It’s always interesting to see companies post details of the architecture of various systems they have. It can be insightful to see what they are doing, why, and their challenges. McDonald’s posted behind-the-scenes and how-it-works blog posts detailing their journey to event-driven architecture. More specifically, it’s not that they are new to event-driven architecture but rather have a standardized way to implement it with distributed teams of developers with different skill levels.

McDonald's Event-Driven Architecture

There are many different components to their platform. Their infrastructure is within AWS, and they use MSK (Managed Streaming for Kafka) along with ECS, DynamocDB, and API Gateway.

Here’s how everything works together.

Schema Registry

One of their challenges was related to data quality. Likely because there was no set definition (schema) for data within events. If multiple producers produce the same event type, they might not be composing them exactly the same. I believe an event should have a single publisher, the owner of that schema, to avoid this issue. However, this could be applicable in a message-driven architecture that’s also using queues and commands.

Producers at startup use a custom SDK that retrieves all the event schemas from the registry. This allows the producer to validate the event being produced against the schema.

Schema Registry and Producer SDK

If validation passes, the producer can publish this event to the appropriate Kafka topic using the SDK at this point.

Producer SDK to Kafka

As you can expect, on the consumer side, the same thing occurs. Consumers at startup use a custom SDK that retrieves all the schemas from the registry, just like the producers do.

Consumer SDK to Registry

Then the consumers can process messages from the Kafka topics and understand how to deserialize them from the schema and version of the schema.

Consumer SDK to Kafka

Everything within any Kafka topic should be valid based on all the schemas (versioned) within the registry. Data quality issues are solved!


Of course, not everything goes through the happy path. What if a producer tries to publish an event, but it fails to validate against the schema? The producer then publishes the message to a Dead Letter Queue. Kafka isn’t a queue, so this is a Dead Letter Topic.

Producer to DLQ

Once a message is in the “DLQ” there needs to be a way to view, modify and fix the event so it can be re-published to the correct topic.

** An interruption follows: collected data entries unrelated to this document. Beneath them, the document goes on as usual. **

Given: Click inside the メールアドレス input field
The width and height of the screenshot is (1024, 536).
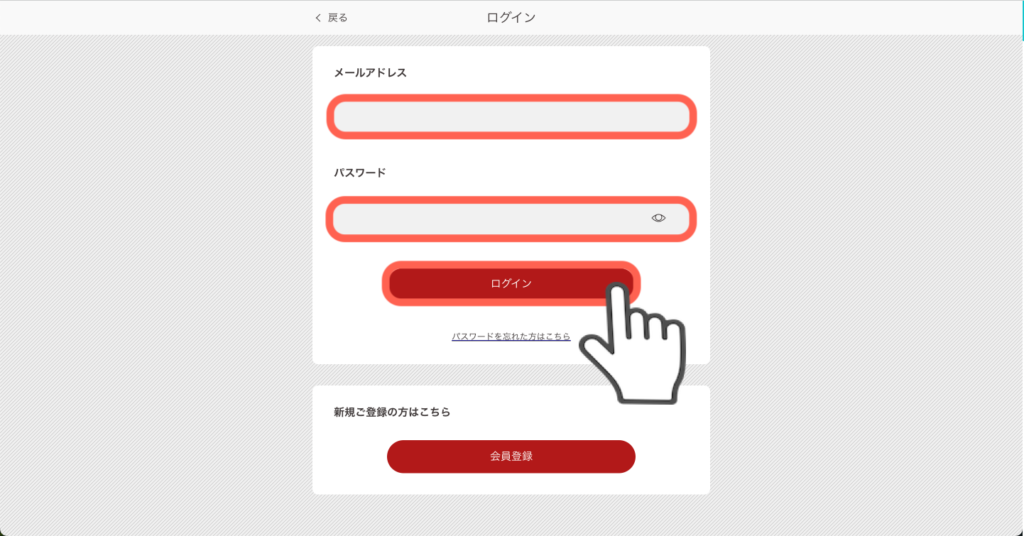Looking at the screenshot, I should click(x=511, y=117).
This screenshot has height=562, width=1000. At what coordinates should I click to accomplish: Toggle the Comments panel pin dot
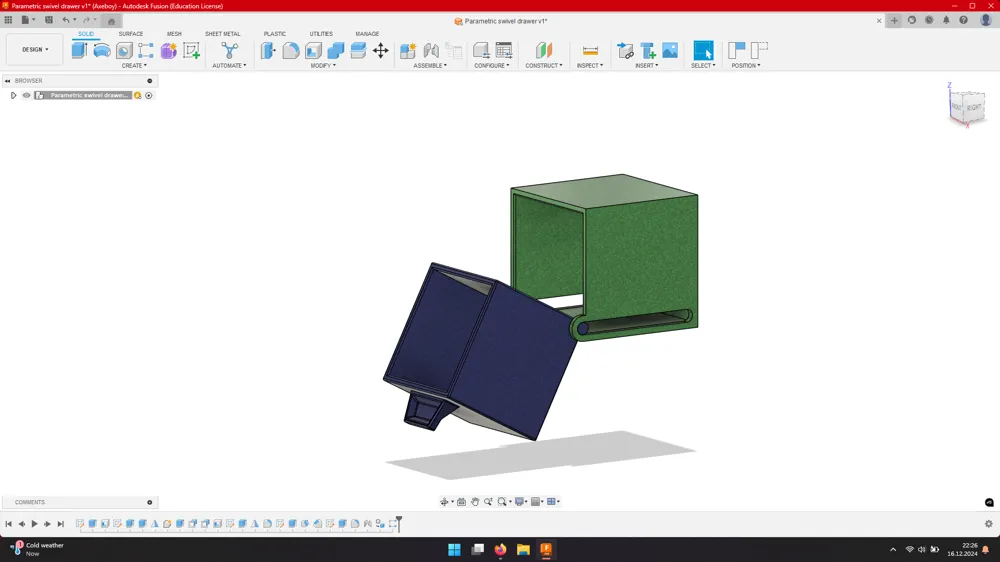(150, 503)
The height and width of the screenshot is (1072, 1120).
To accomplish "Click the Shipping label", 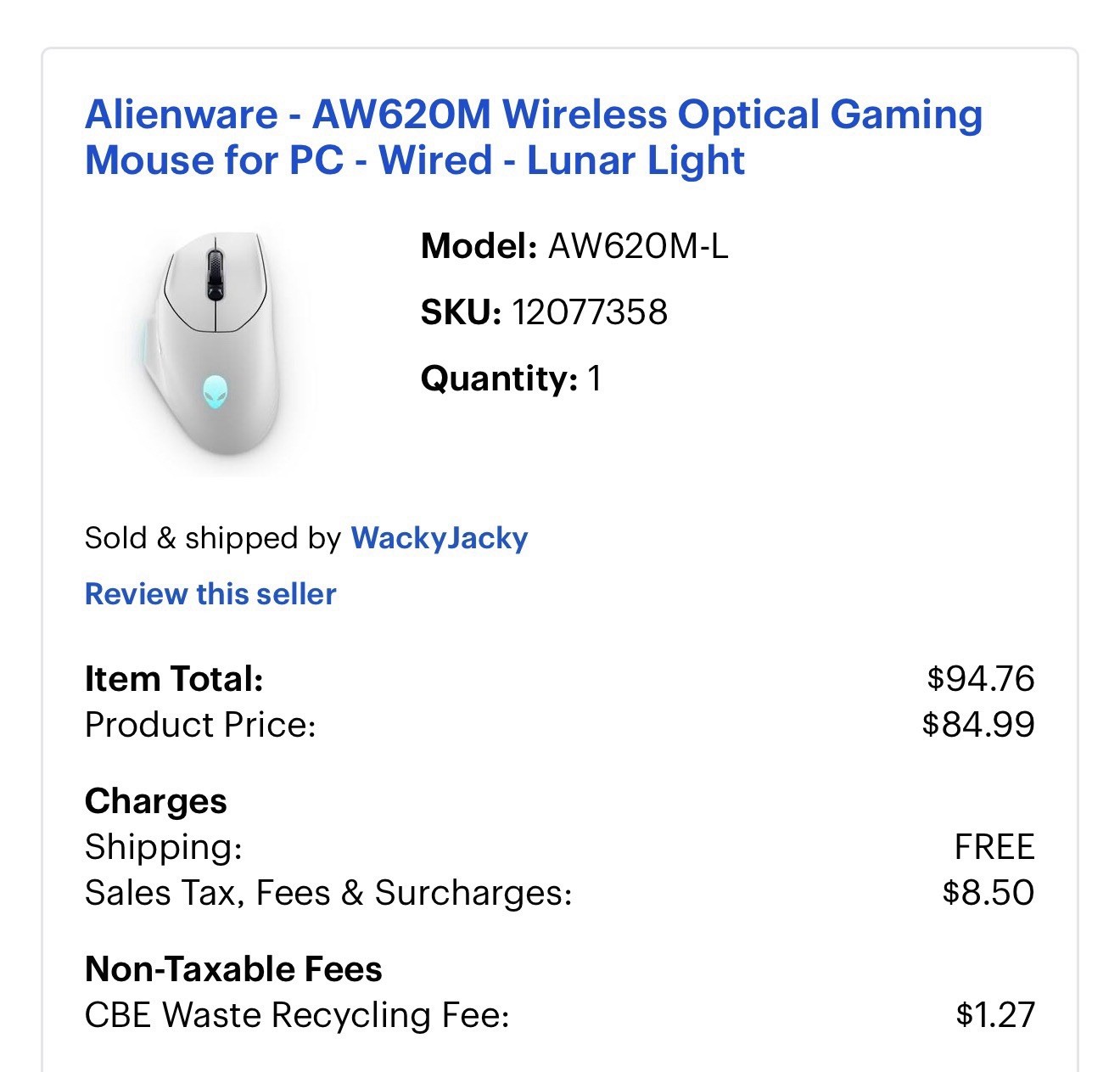I will (x=164, y=847).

For this, an Admin/Utility UI provides this functionality for them.

Admin Utility

Reliable Publishing

The second failure that can occur is failing to publish to Kafka (MSK). Anyone getting involved in Event-Driven Architecture is bound to run into this. It would be best if you had consistency between making state changes to your business data and publishing your event. When events become critical to your system and possibly workflows, you need guarantees that you publish the relevant events when you make some state change to business data.

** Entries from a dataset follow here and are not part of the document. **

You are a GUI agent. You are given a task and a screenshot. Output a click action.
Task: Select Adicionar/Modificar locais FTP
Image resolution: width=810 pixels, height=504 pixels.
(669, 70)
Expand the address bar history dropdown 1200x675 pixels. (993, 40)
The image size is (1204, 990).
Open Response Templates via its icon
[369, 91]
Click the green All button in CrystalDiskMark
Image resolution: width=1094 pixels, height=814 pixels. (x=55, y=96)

Mcdonald’s chose to use DynamoDB to persist any events that cannot be published to Kafka. This means their Publisher SDK will fallback to storing the event data within DynamoDB if it cannot publish to Kafka.

Fallback to DynamoDB

Using a fallback to some durable storage is a common approach. However, the Outbox Pattern is another common solution. I discussed this and other common issues in a post about the 5 Pitfalls of EDA.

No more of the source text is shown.